Et puis une jeep de Tsahal est passée, a freiné dans un nuage de poussière. On m’a saisi, jeté sur le plateau de la jeep : « Qu’est-ce que vous faites ici ? C’est interdit, c’est très dangereux pour vous ! » Les soldats israéliens m’ont reconduit jusqu’au bus. Ils ne m’ont quitté que quand le bus a démarré pour Jérusalem, avec moi dedans.

Depuis, je pense à la clef du vieil homme, à sa maison qu’il n’a pas revue avant de mourir. A ‘Amin le fidèle, à son fils qui doit être grand maintenant. Et qui doit, à son tour, gravir chaque jour la colline aride pour regarder, au loin, sa maison et ses oliviers.

Une clef rouillée dans son poing fermé.

Je revois la lueur dans le regard de tous les ‘Amin de Gaza. Et je sais qu’elle ne s’éteindra jamais.

                                                                      M.B., janvier 2009-20 mars 2016.

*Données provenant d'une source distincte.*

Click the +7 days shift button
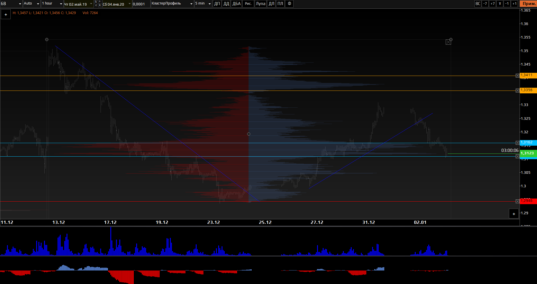The height and width of the screenshot is (284, 537). (492, 4)
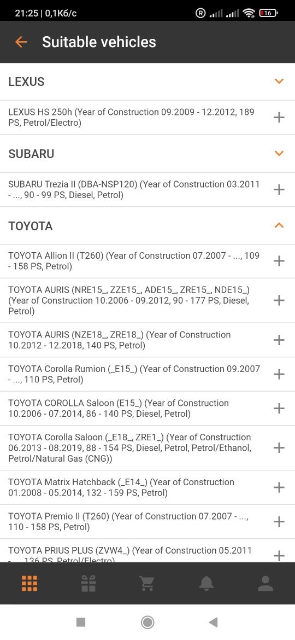The width and height of the screenshot is (295, 640).
Task: Expand SUBARU Trezia II plus icon
Action: [279, 189]
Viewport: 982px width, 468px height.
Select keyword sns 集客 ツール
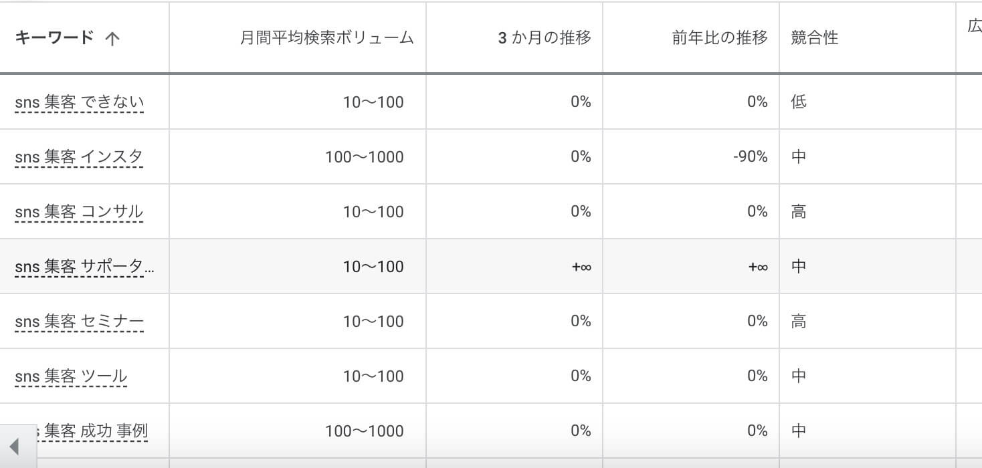tap(70, 376)
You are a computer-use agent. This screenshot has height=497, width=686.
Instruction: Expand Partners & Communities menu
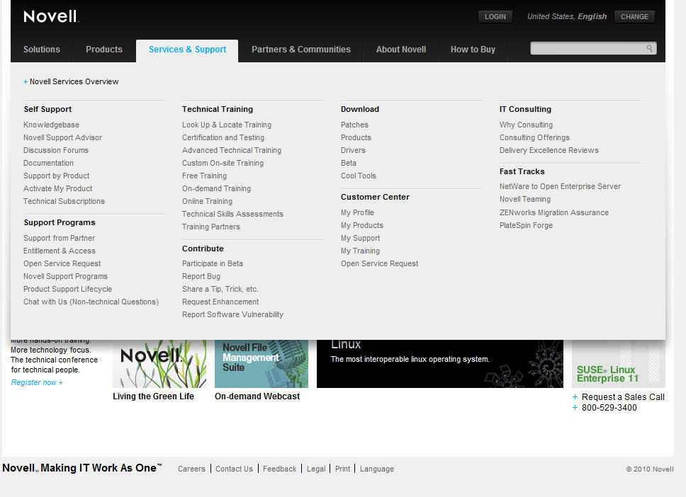[x=300, y=50]
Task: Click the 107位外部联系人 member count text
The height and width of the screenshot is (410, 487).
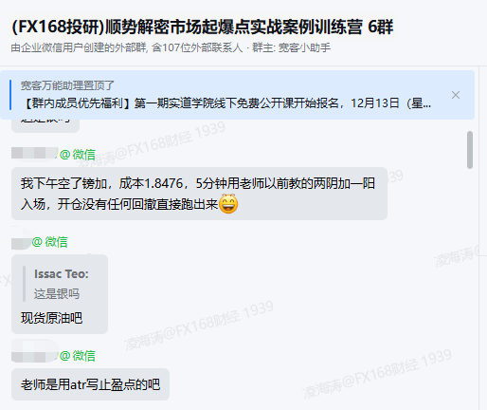Action: [x=197, y=47]
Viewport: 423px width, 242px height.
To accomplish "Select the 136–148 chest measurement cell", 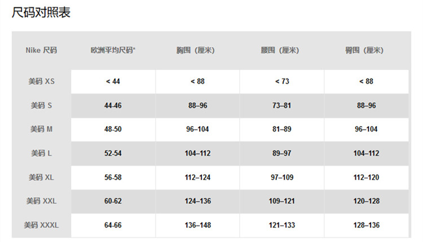I will [197, 225].
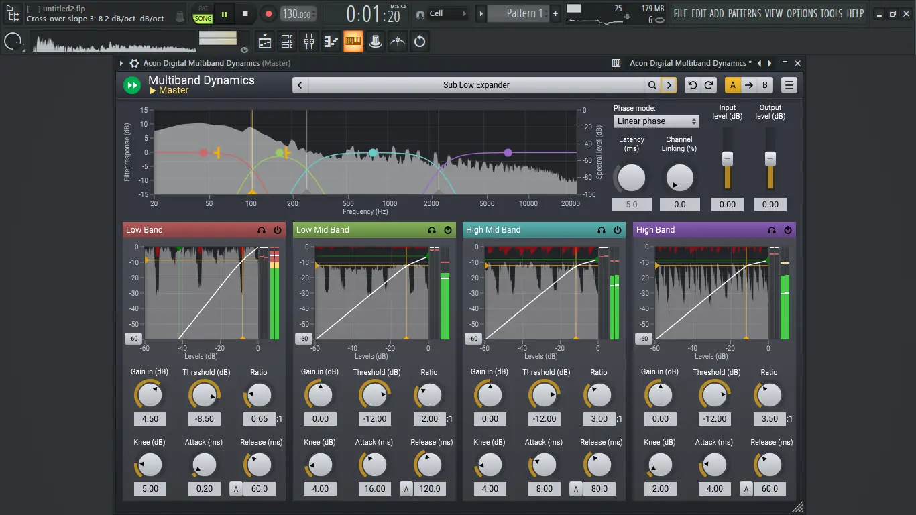The image size is (916, 515).
Task: Switch playback mode from SONG to PAT
Action: (x=204, y=8)

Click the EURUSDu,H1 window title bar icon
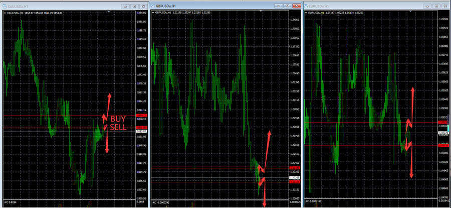coord(307,6)
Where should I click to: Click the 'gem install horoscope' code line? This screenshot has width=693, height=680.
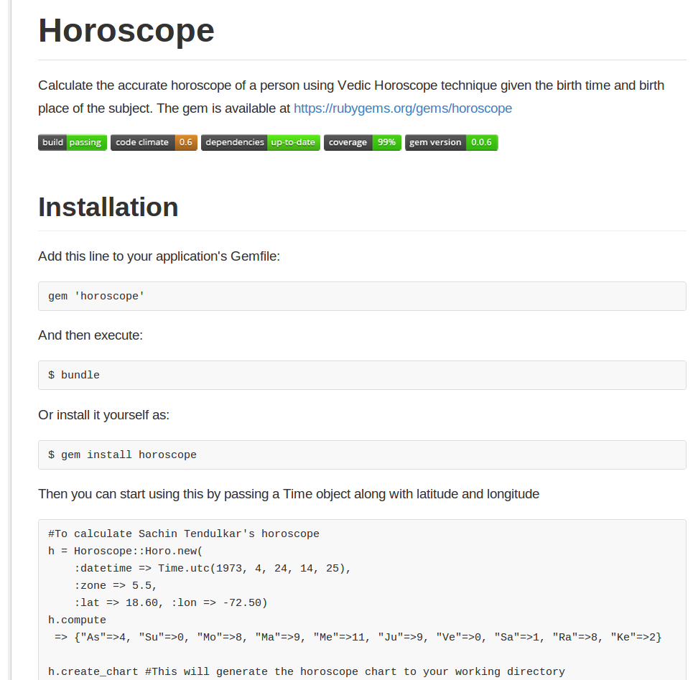pos(122,455)
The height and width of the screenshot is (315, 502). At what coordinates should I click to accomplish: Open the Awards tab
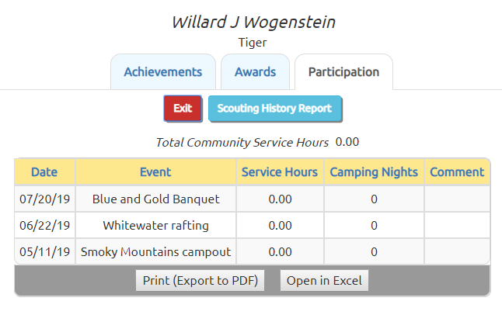255,72
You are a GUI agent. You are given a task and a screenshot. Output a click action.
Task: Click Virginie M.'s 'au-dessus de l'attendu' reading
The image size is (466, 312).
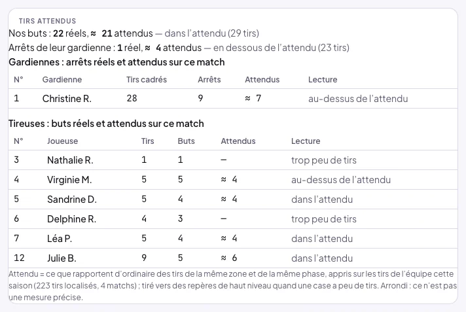coord(341,180)
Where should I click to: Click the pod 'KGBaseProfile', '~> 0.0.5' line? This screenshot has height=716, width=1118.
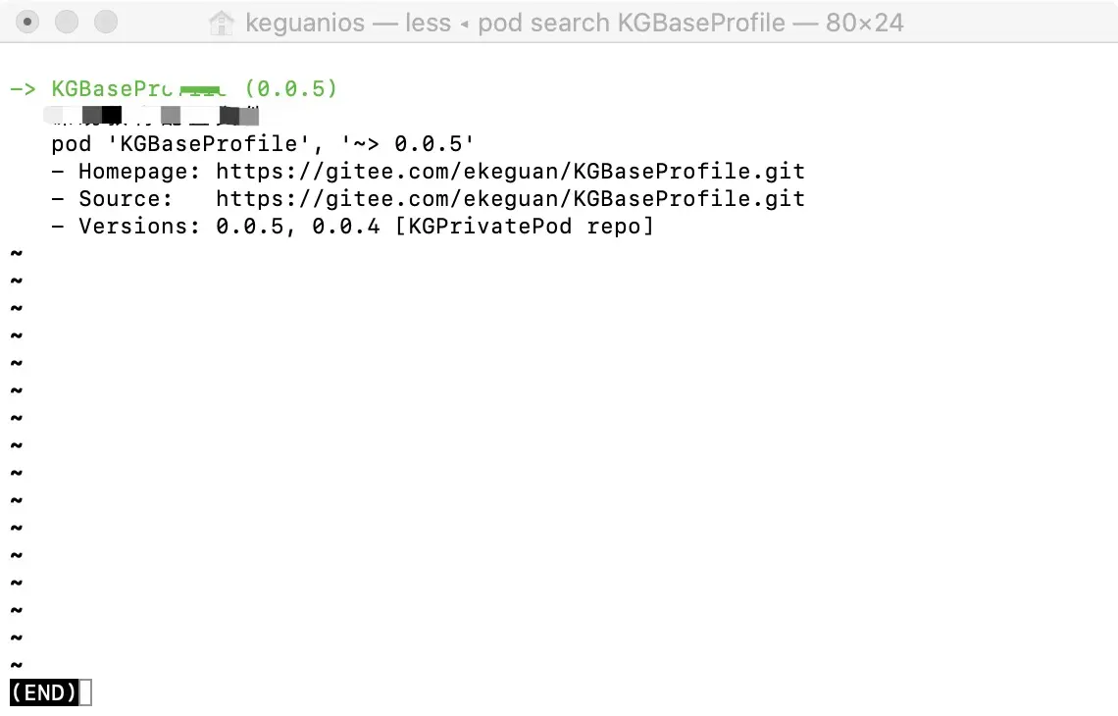(263, 144)
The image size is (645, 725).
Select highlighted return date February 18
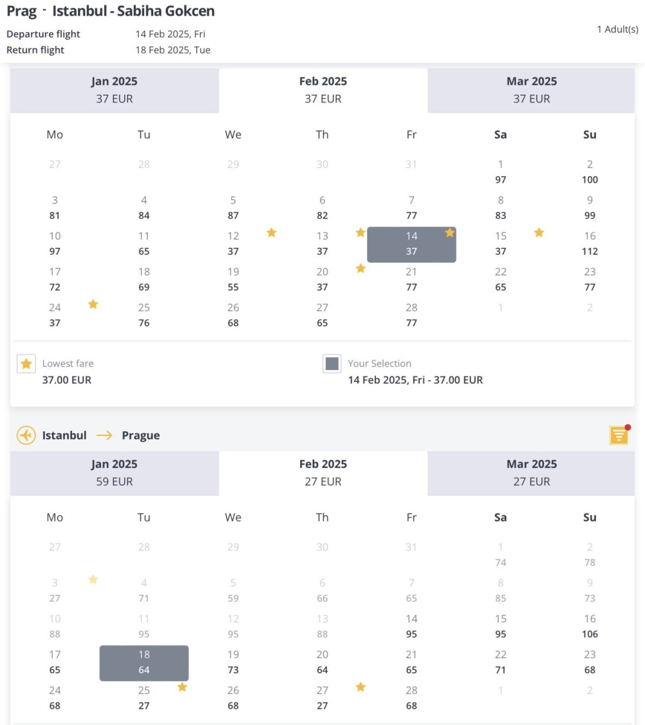[144, 663]
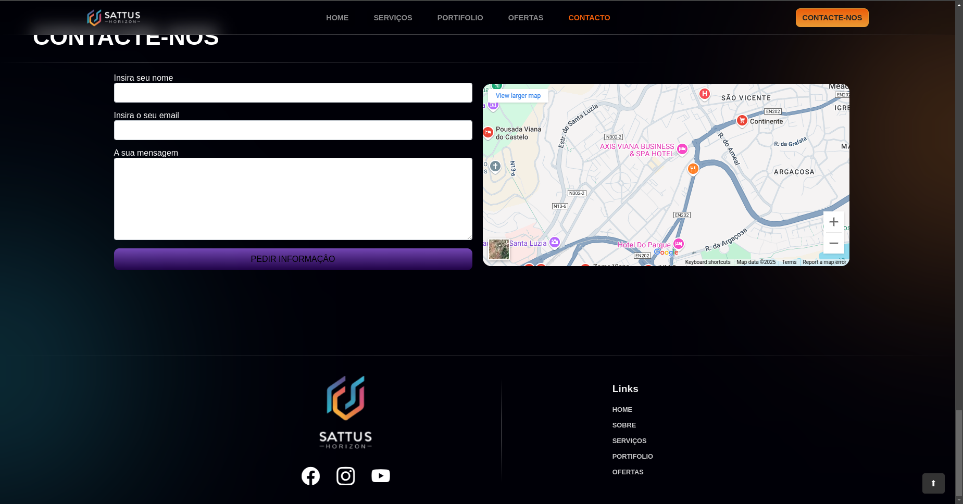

14 réflexions au sujet de « LE VIEIL HOMME ET LA CLEF (Israël et la Palestine) »

  1. Hélène

    Merci pour ce texte émouvant et magnifique. Je n’oublierai pas Amin et son père, ni ce que vous dites du regard de ce dernier.
    Je préfère ne pas commenter le qualificatif de « larmoyant »…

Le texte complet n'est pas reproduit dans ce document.